Listed entries Block Start

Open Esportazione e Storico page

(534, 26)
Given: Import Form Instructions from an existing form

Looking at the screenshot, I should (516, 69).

Listed entries Block End
Listed entries Block Start

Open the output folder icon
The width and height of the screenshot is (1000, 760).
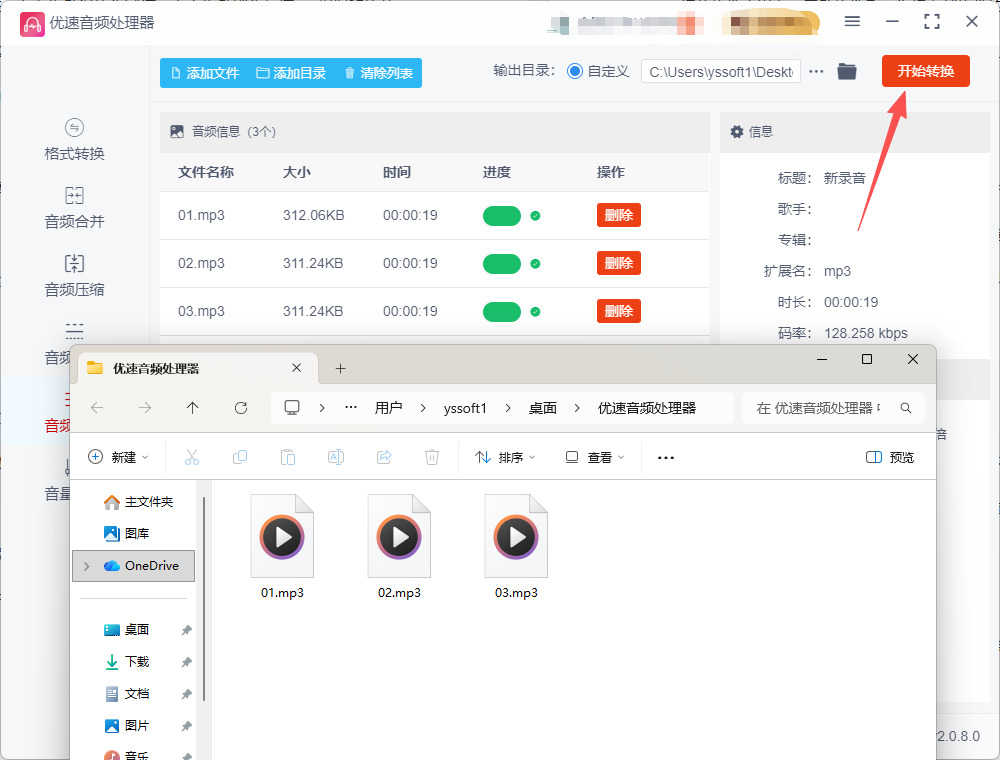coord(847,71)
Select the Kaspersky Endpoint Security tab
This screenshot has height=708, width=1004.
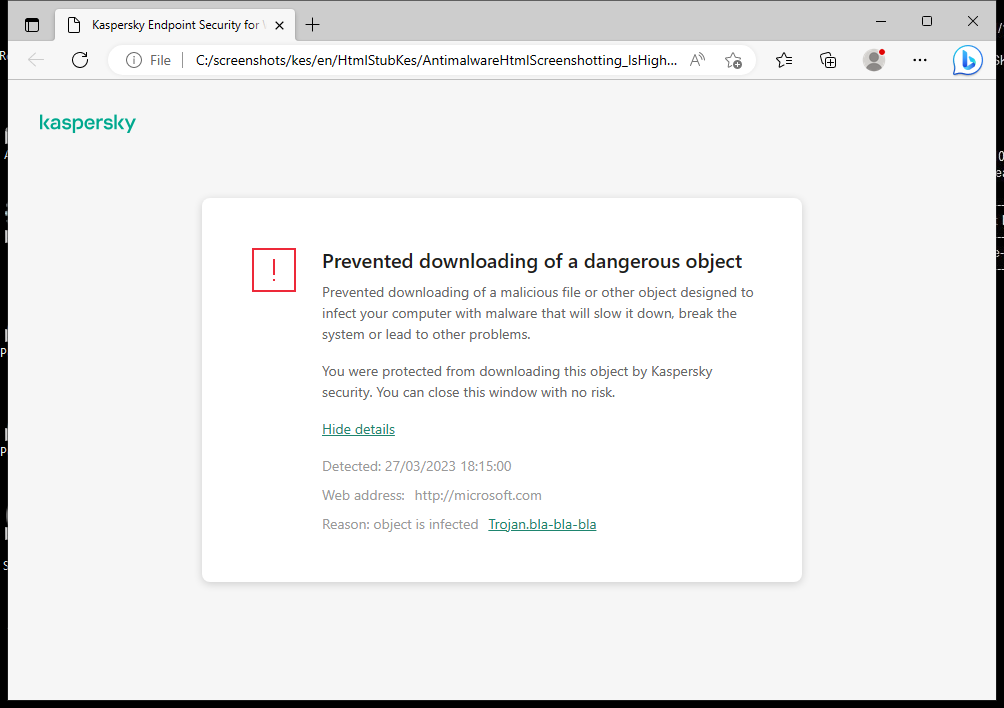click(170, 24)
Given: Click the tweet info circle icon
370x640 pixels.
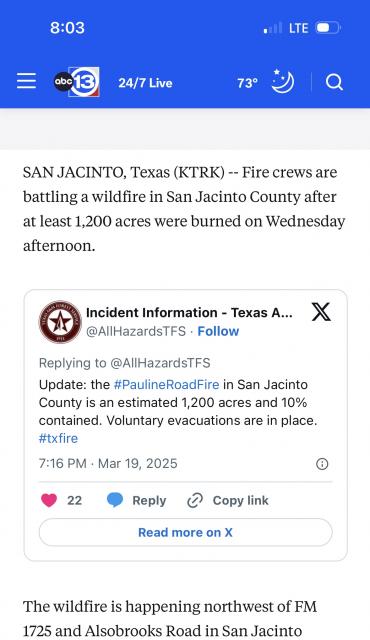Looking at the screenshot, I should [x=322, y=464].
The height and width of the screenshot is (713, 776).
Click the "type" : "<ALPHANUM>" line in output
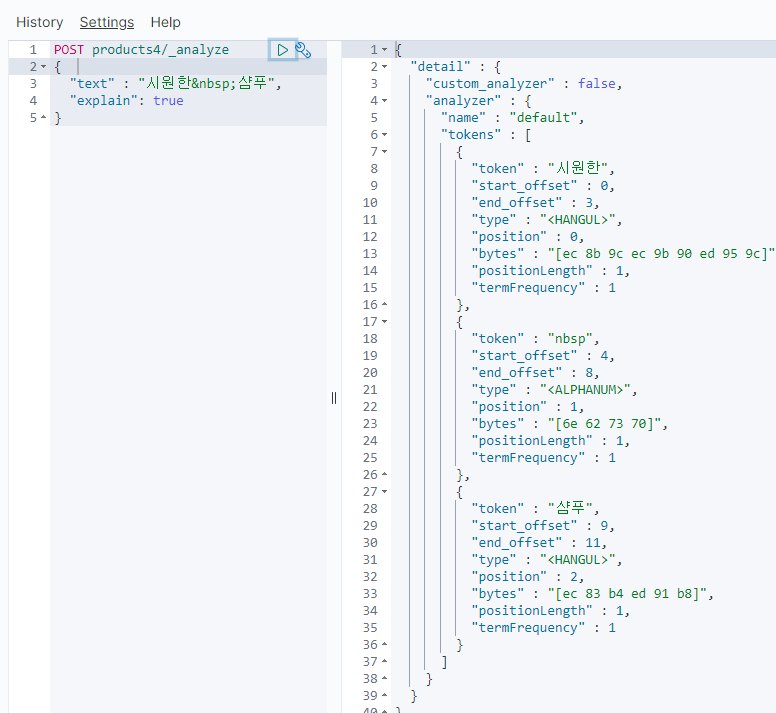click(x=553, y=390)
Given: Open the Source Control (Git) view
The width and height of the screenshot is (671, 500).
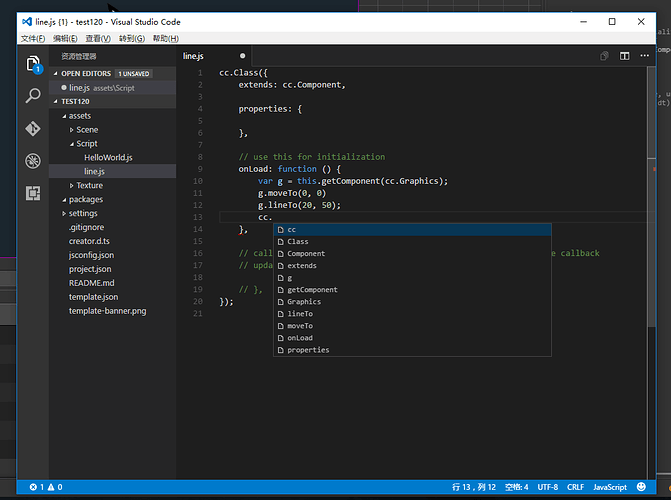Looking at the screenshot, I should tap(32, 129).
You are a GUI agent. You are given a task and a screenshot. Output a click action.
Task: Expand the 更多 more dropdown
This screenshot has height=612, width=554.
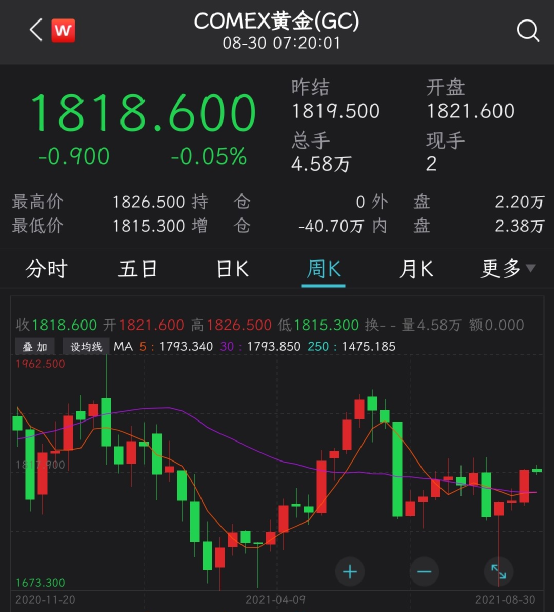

Listed entries Block End
Listed entries Block Start

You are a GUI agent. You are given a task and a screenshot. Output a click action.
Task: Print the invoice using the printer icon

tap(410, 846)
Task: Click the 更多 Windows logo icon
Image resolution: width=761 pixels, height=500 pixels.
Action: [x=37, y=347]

Listed entries Block End

What you are asked to do> Write out exactly the lines above between the one with "line in output" and the one with "This screenshot has height=612, width=554.", inclusive, with pictures left out.

Task output>
Click the "type" : "<ALPHANUM>" line in output
click(x=553, y=390)
Given: Open the Source Control (Git) view
The width and height of the screenshot is (671, 500).
Looking at the screenshot, I should tap(32, 129).
You are a GUI agent. You are given a task and a screenshot. Output a click action.
Task: Expand the 更多 more dropdown
This screenshot has height=612, width=554.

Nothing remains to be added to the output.